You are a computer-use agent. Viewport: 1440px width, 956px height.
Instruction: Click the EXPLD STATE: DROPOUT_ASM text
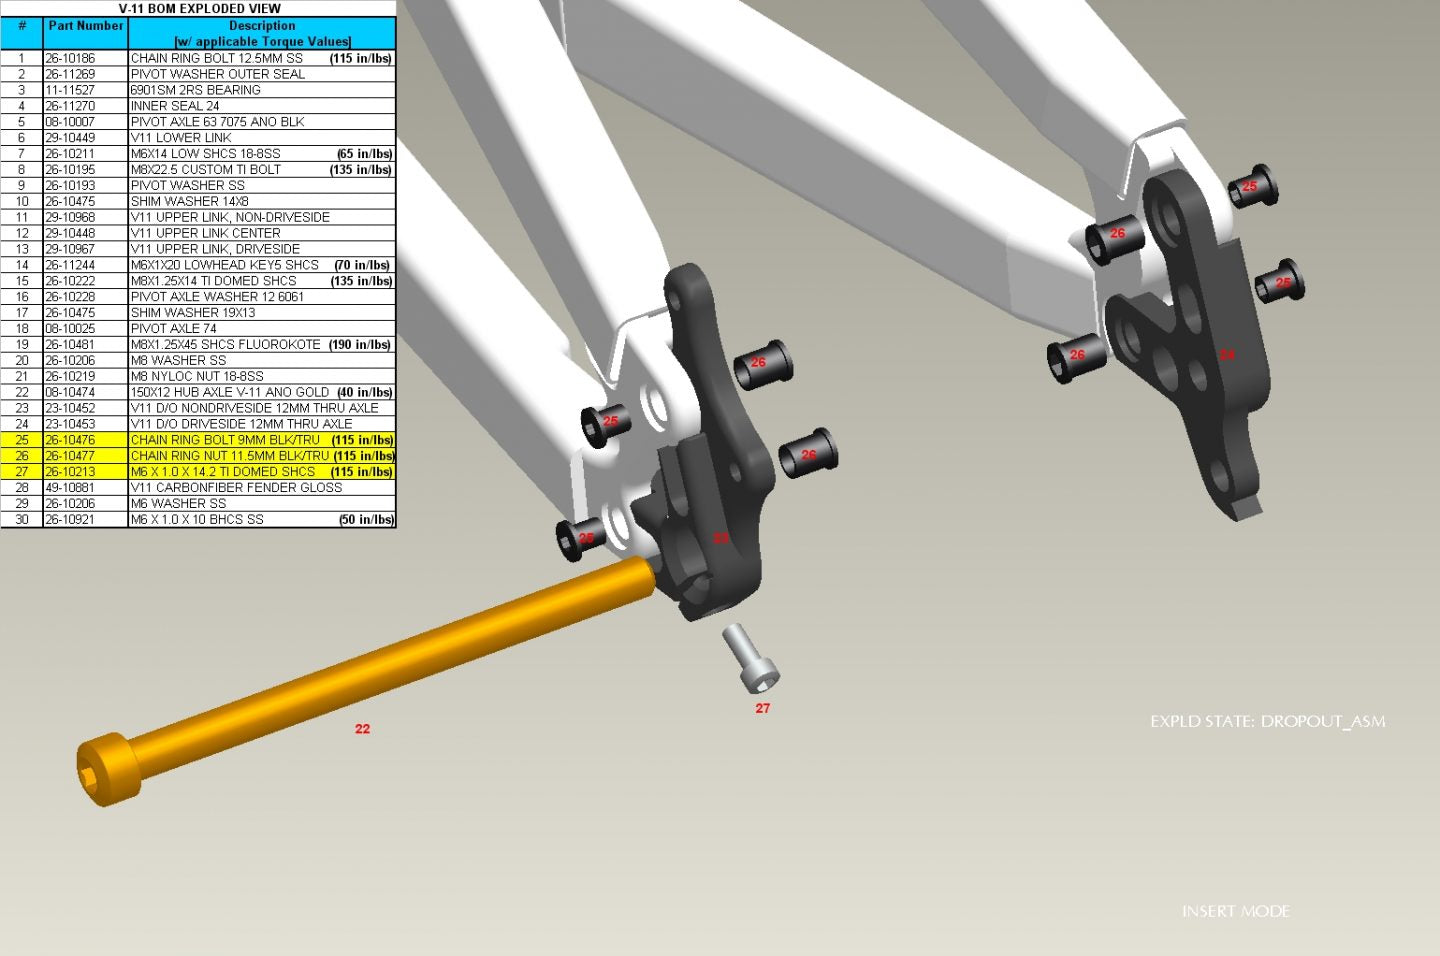click(1267, 721)
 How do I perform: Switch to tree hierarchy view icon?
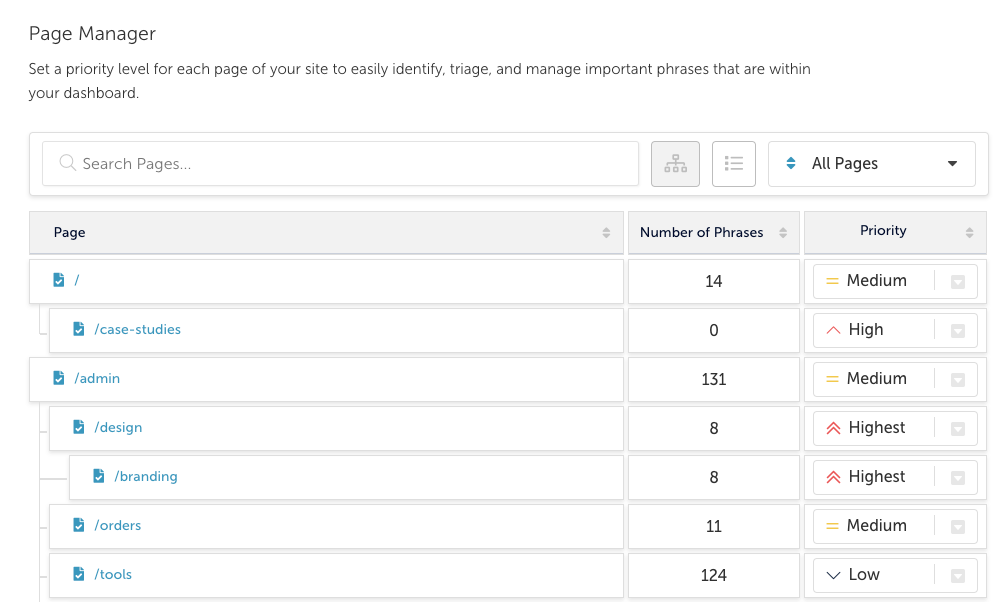click(x=675, y=164)
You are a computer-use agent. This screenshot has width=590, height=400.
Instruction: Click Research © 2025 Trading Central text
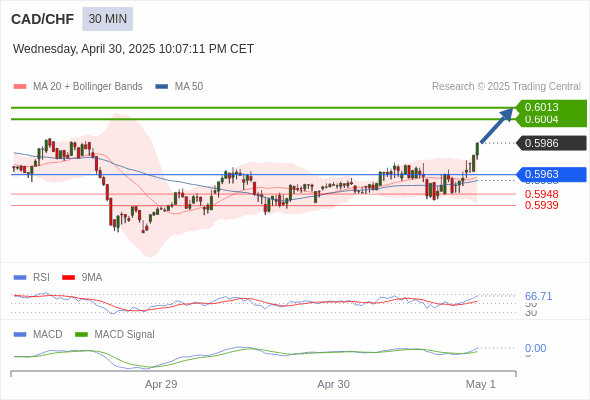[x=506, y=87]
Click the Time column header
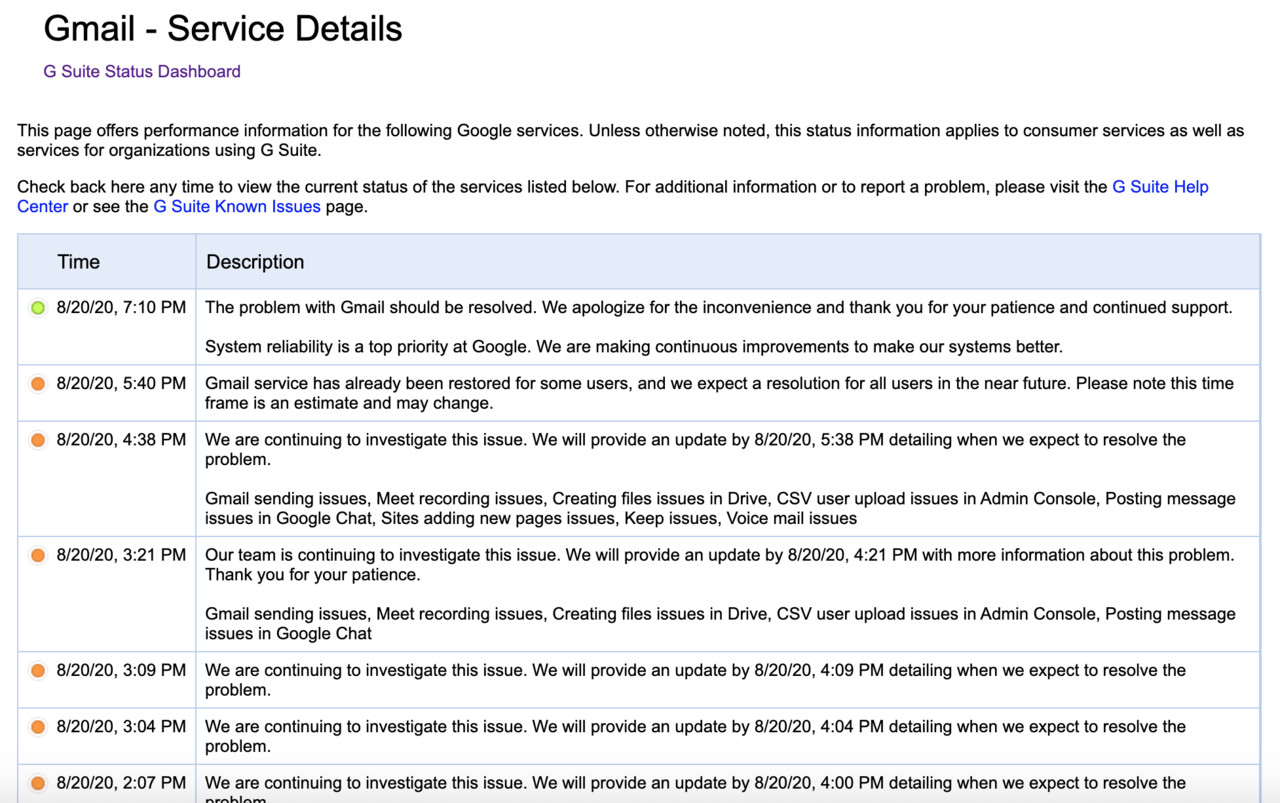 pos(78,262)
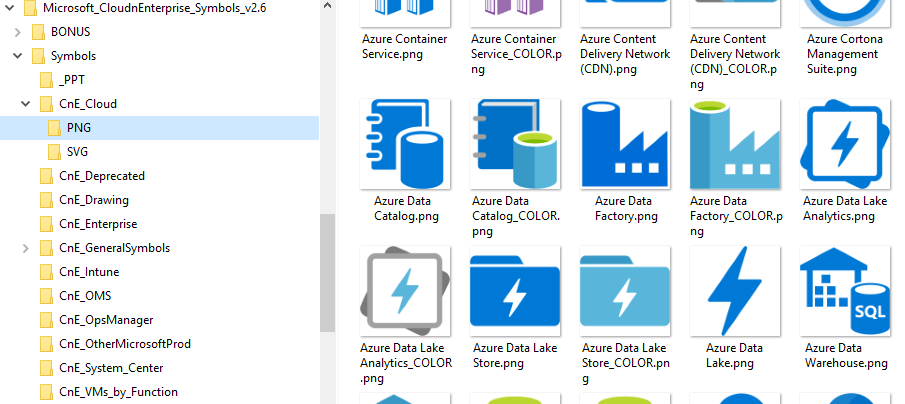
Task: Click the Azure Data Factory.png icon
Action: pos(625,142)
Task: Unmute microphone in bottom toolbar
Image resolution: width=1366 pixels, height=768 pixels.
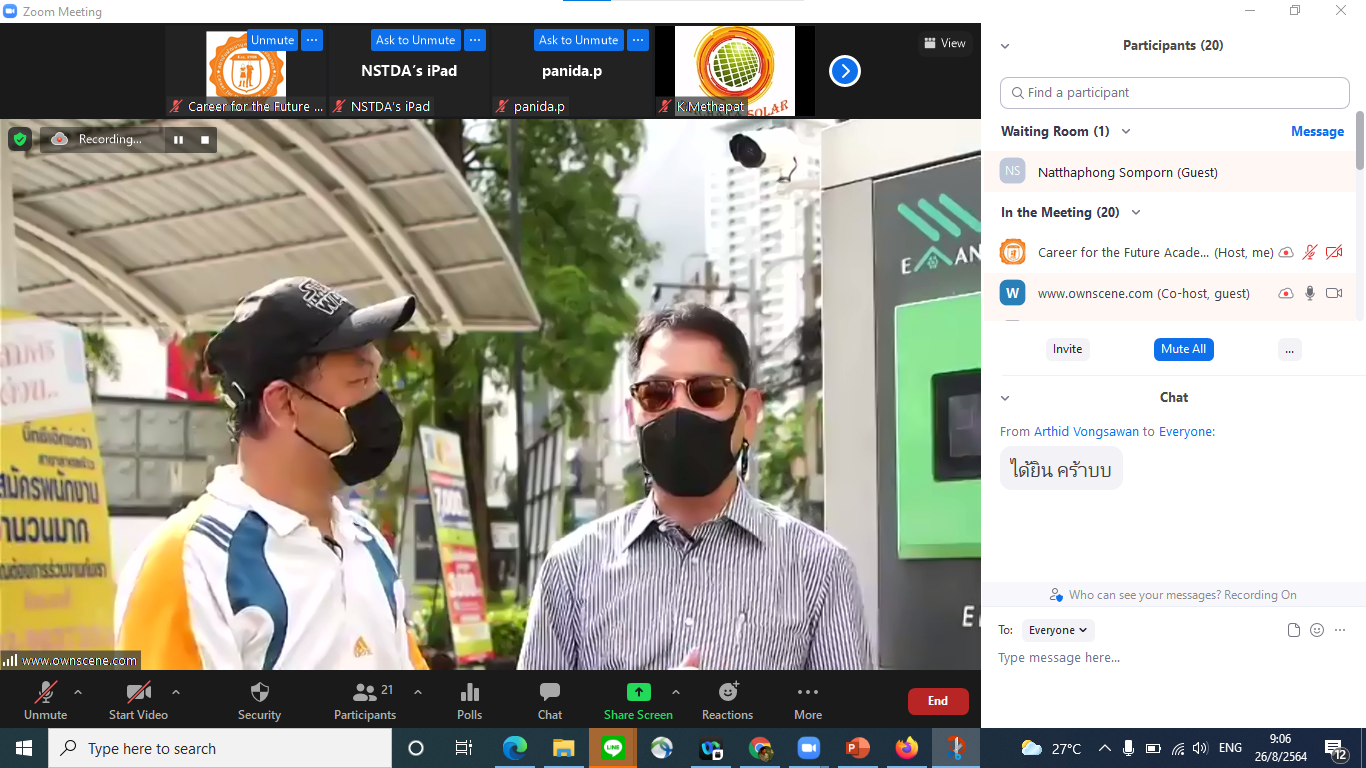Action: 45,693
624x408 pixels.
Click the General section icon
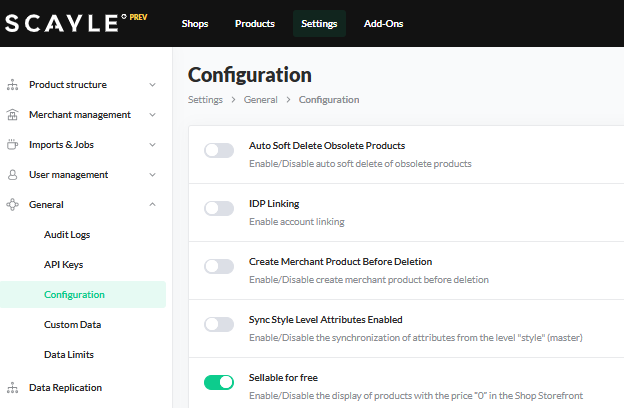point(12,205)
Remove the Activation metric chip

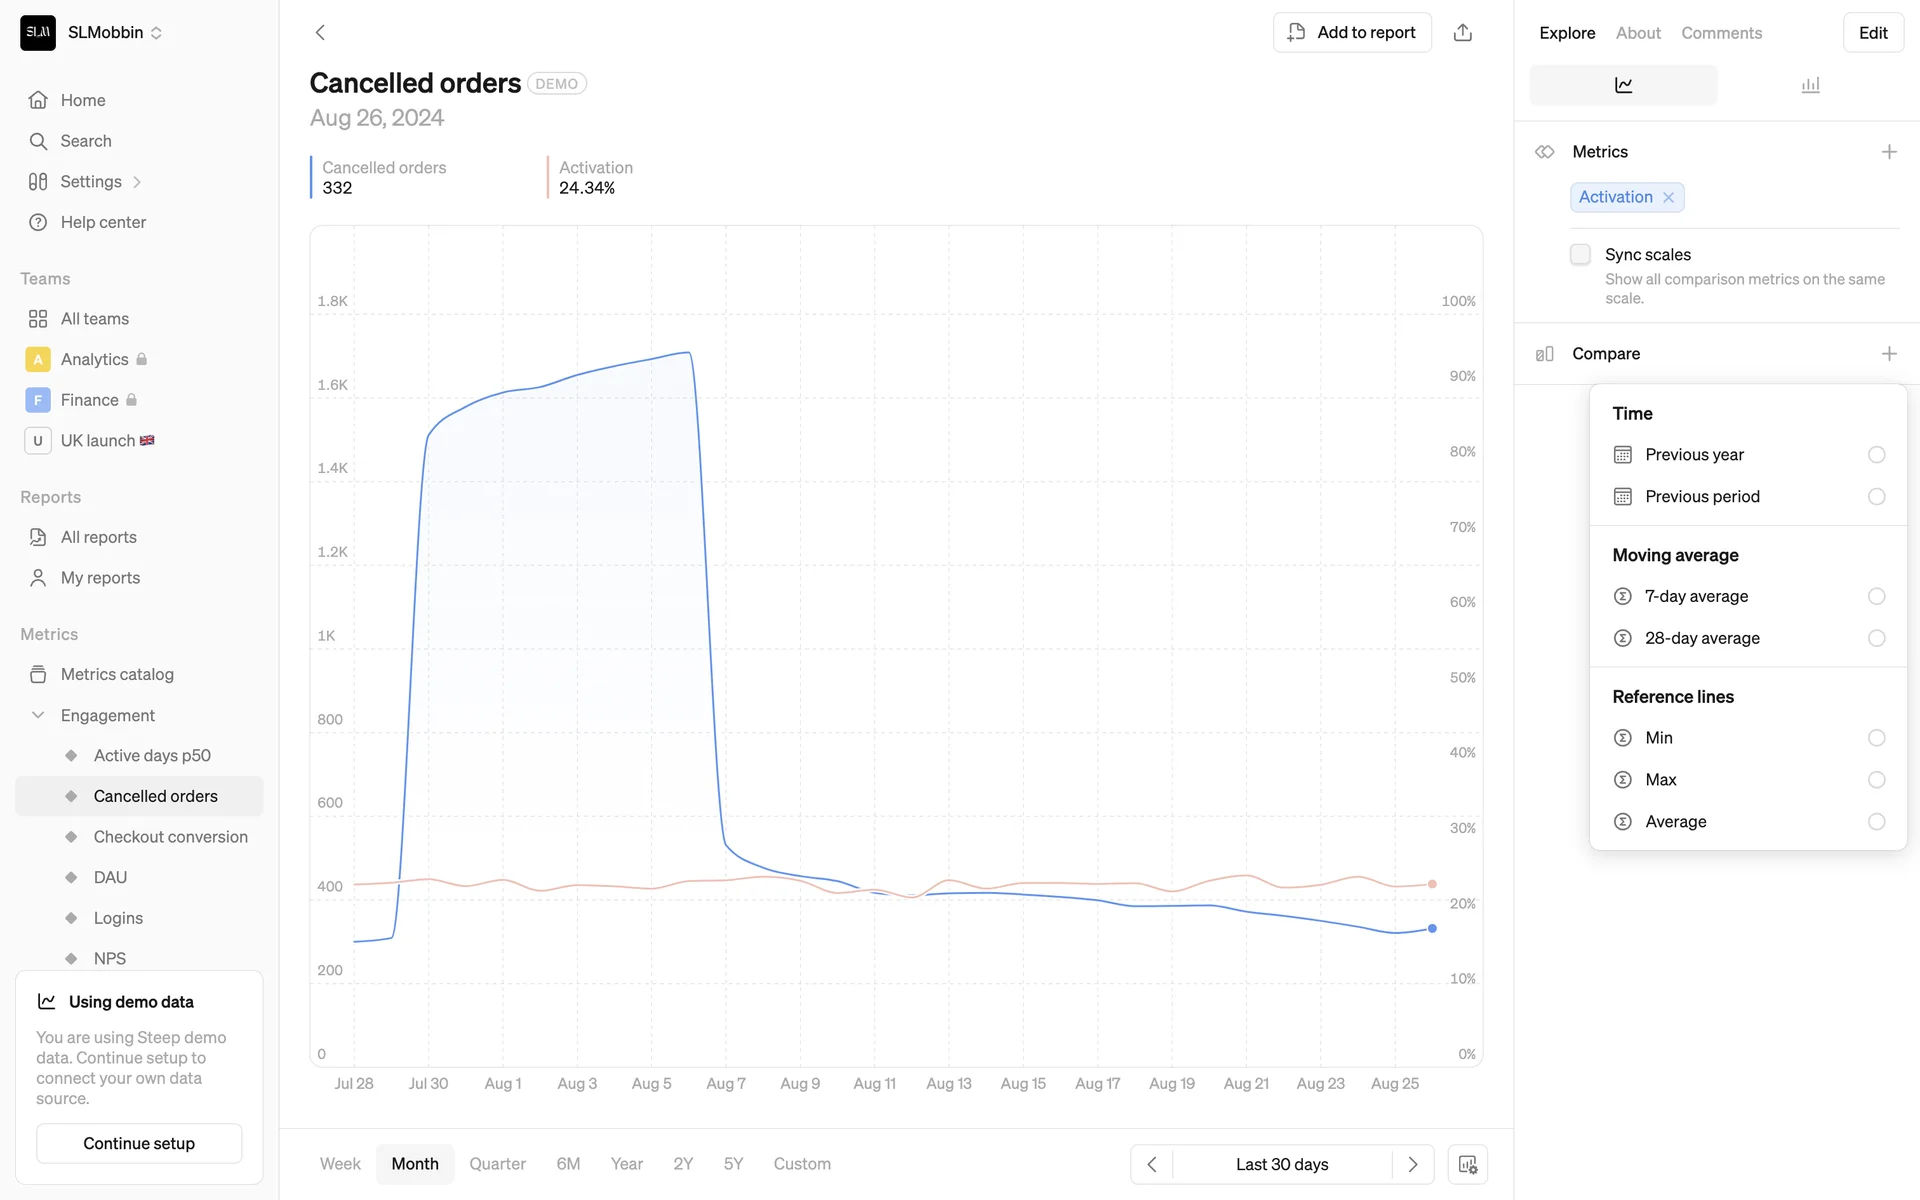click(x=1668, y=198)

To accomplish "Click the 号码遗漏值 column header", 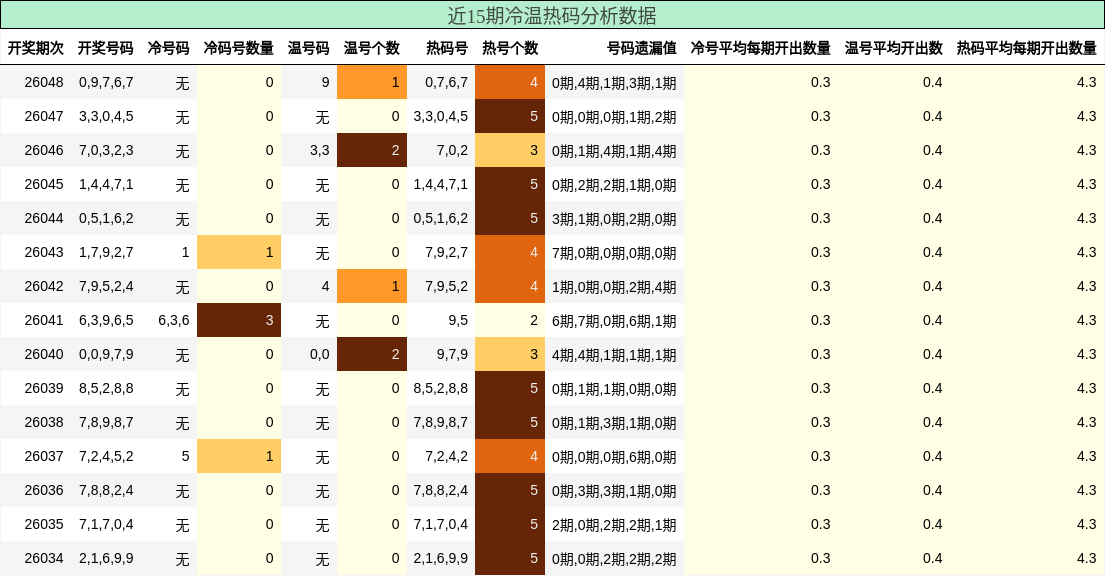I will [642, 45].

## What you will do
Copy each line in the entries above where the word "agent" shows up.

## Task output
You are a computer-use agent. Viewport: 1440px width, 956px height.
You are a computer-use agent. This screenshot has width=590, height=400.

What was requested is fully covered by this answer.